──────── Excerpted data ────────
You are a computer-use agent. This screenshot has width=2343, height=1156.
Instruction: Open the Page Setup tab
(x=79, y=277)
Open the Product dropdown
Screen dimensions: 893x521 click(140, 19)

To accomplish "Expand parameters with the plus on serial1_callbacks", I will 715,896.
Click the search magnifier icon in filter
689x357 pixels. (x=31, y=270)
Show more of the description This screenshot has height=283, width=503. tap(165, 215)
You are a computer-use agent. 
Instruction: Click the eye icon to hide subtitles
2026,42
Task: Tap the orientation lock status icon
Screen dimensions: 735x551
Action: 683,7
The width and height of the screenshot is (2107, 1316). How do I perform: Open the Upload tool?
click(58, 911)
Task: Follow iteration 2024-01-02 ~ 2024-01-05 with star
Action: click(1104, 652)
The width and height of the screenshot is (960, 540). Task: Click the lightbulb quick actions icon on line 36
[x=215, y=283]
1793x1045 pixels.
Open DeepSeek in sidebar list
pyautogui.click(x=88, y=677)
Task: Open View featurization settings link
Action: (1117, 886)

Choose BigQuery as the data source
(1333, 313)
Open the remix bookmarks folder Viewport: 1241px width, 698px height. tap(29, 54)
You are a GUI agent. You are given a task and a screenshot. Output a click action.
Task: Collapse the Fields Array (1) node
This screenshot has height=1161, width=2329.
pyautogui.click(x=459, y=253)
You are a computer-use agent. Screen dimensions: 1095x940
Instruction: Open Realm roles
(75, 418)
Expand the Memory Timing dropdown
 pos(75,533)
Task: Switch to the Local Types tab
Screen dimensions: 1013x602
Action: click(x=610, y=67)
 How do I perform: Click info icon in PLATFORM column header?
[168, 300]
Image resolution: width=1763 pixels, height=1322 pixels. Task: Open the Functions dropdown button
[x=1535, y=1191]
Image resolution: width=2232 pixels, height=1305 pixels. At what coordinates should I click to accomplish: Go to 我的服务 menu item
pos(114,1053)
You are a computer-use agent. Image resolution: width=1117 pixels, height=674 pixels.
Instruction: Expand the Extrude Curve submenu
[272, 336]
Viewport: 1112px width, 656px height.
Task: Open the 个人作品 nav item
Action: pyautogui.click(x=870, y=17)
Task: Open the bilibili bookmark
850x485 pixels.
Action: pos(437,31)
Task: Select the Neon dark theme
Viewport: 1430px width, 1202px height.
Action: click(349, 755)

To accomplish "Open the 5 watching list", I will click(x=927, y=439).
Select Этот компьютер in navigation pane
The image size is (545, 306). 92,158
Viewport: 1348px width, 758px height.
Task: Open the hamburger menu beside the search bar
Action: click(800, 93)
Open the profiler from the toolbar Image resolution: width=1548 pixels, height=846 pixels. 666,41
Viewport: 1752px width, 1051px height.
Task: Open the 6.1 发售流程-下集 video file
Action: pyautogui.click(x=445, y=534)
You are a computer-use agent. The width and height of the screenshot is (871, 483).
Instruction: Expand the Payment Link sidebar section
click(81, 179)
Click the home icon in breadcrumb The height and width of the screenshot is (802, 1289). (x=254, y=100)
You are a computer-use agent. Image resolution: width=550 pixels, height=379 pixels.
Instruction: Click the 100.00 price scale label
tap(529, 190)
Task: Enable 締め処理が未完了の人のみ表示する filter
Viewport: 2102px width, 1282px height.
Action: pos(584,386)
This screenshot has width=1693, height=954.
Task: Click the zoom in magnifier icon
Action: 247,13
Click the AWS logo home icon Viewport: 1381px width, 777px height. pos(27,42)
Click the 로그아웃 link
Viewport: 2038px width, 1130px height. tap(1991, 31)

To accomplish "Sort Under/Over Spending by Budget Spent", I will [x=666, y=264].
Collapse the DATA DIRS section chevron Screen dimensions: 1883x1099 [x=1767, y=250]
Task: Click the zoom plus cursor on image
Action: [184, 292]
────────
## What needs to be done
Make sure that every entry above is copied out exactly as it stands.

## Written response
You are a computer-use agent. This screenshot has width=2343, height=1156.
Instruction: Open the Page Setup tab
(x=79, y=277)
Open the Product dropdown
Screen dimensions: 893x521 click(140, 19)

To accomplish "Expand parameters with the plus on serial1_callbacks", I will 715,896.
Click the search magnifier icon in filter
689x357 pixels. (x=31, y=270)
Show more of the description This screenshot has height=283, width=503. tap(165, 215)
You are a computer-use agent. 
Instruction: Click the eye icon to hide subtitles
2026,42
Task: Tap the orientation lock status icon
Screen dimensions: 735x551
Action: 683,7
The width and height of the screenshot is (2107, 1316). How do I perform: Open the Upload tool?
click(58, 911)
Task: Follow iteration 2024-01-02 ~ 2024-01-05 with star
Action: click(1104, 652)
The width and height of the screenshot is (960, 540). Task: Click the lightbulb quick actions icon on line 36
[x=215, y=283]
1793x1045 pixels.
Open DeepSeek in sidebar list
pyautogui.click(x=88, y=677)
Task: Open View featurization settings link
Action: (1117, 886)

Choose BigQuery as the data source
(1333, 313)
Open the remix bookmarks folder Viewport: 1241px width, 698px height. tap(29, 54)
You are a GUI agent. You are given a task and a screenshot. Output a click action.
Task: Collapse the Fields Array (1) node
This screenshot has height=1161, width=2329.
pyautogui.click(x=459, y=253)
You are a computer-use agent. Screen dimensions: 1095x940
Instruction: Open Realm roles
(75, 418)
Expand the Memory Timing dropdown
 pos(75,533)
Task: Switch to the Local Types tab
Screen dimensions: 1013x602
Action: click(x=610, y=67)
 How do I perform: Click info icon in PLATFORM column header?
[168, 300]
Image resolution: width=1763 pixels, height=1322 pixels. Task: Open the Functions dropdown button
[x=1535, y=1191]
Image resolution: width=2232 pixels, height=1305 pixels. At what coordinates should I click to accomplish: Go to 我的服务 menu item
pos(114,1053)
You are a computer-use agent. Image resolution: width=1117 pixels, height=674 pixels.
Instruction: Expand the Extrude Curve submenu
[272, 336]
Viewport: 1112px width, 656px height.
Task: Open the 个人作品 nav item
Action: pyautogui.click(x=870, y=17)
Task: Open the bilibili bookmark
850x485 pixels.
Action: pos(437,31)
Task: Select the Neon dark theme
Viewport: 1430px width, 1202px height.
Action: click(349, 755)

To accomplish "Open the 5 watching list", I will click(x=927, y=439).
Select Этот компьютер in navigation pane
The image size is (545, 306). 92,158
Viewport: 1348px width, 758px height.
Task: Open the hamburger menu beside the search bar
Action: click(800, 93)
Open the profiler from the toolbar Image resolution: width=1548 pixels, height=846 pixels. 666,41
Viewport: 1752px width, 1051px height.
Task: Open the 6.1 发售流程-下集 video file
Action: pyautogui.click(x=445, y=534)
You are a computer-use agent. The width and height of the screenshot is (871, 483).
Instruction: Expand the Payment Link sidebar section
click(81, 179)
Click the home icon in breadcrumb The height and width of the screenshot is (802, 1289). (x=254, y=100)
You are a computer-use agent. Image resolution: width=550 pixels, height=379 pixels.
Instruction: Click the 100.00 price scale label
tap(529, 190)
Task: Enable 締め処理が未完了の人のみ表示する filter
Viewport: 2102px width, 1282px height.
Action: pos(584,386)
This screenshot has width=1693, height=954.
Task: Click the zoom in magnifier icon
Action: 247,13
Click the AWS logo home icon Viewport: 1381px width, 777px height. pos(27,42)
Click the 로그아웃 link
Viewport: 2038px width, 1130px height. tap(1991, 31)

To accomplish "Sort Under/Over Spending by Budget Spent", I will [x=666, y=264].
Collapse the DATA DIRS section chevron Screen dimensions: 1883x1099 [x=1767, y=250]
Task: Click the zoom plus cursor on image
Action: [184, 292]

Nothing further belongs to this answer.